Required work: Return the line containing "Open the page's round profile picture" and every line beneath it through the end of the entries below, unchanged. Pictures stay out.

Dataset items
============================================================
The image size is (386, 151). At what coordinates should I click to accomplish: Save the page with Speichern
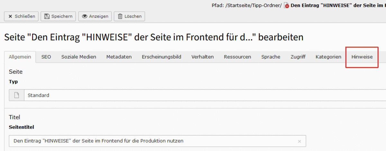59,16

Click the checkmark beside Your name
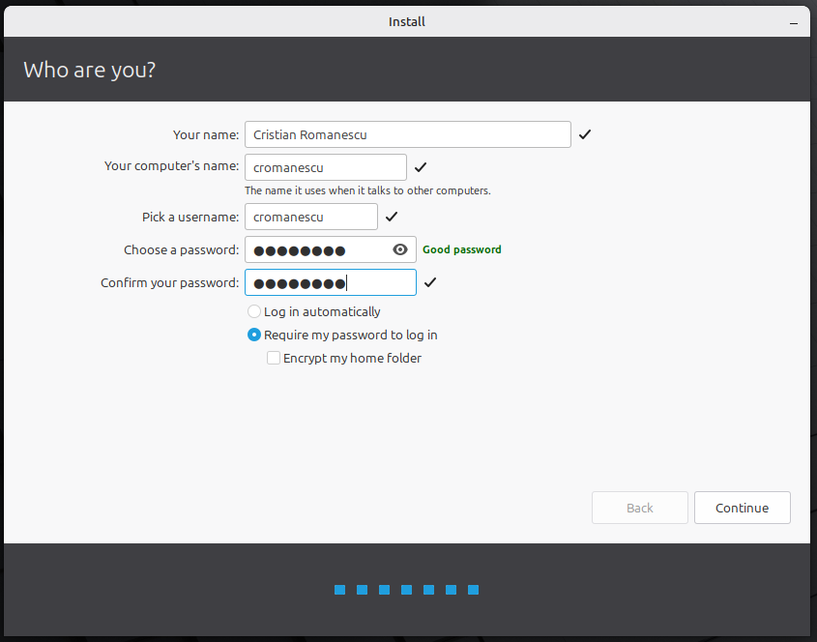585,134
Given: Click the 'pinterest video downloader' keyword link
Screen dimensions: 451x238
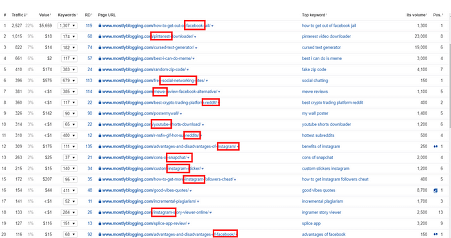Looking at the screenshot, I should pos(326,36).
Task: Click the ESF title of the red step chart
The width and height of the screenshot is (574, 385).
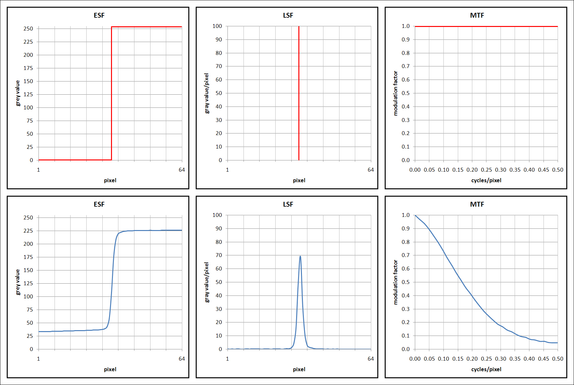Action: tap(99, 15)
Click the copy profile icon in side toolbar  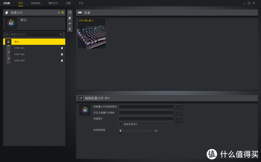coord(70,18)
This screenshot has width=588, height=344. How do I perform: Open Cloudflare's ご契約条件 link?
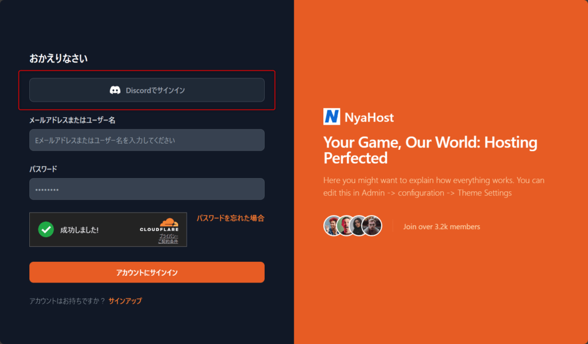pyautogui.click(x=168, y=242)

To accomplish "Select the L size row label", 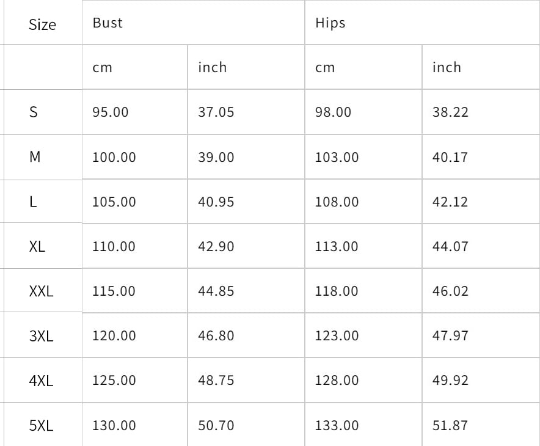I will 33,202.
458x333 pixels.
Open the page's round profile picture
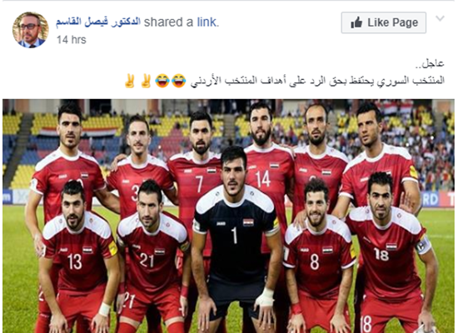30,30
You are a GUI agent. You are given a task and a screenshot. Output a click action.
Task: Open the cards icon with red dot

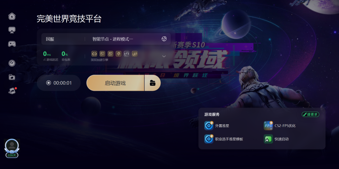tap(12, 91)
============================================================
Your solution:
Open the page's round profile picture
30,30
You are a GUI agent. You are given a task and a screenshot. Output a click action.
Task: Open the cards icon with red dot

tap(12, 91)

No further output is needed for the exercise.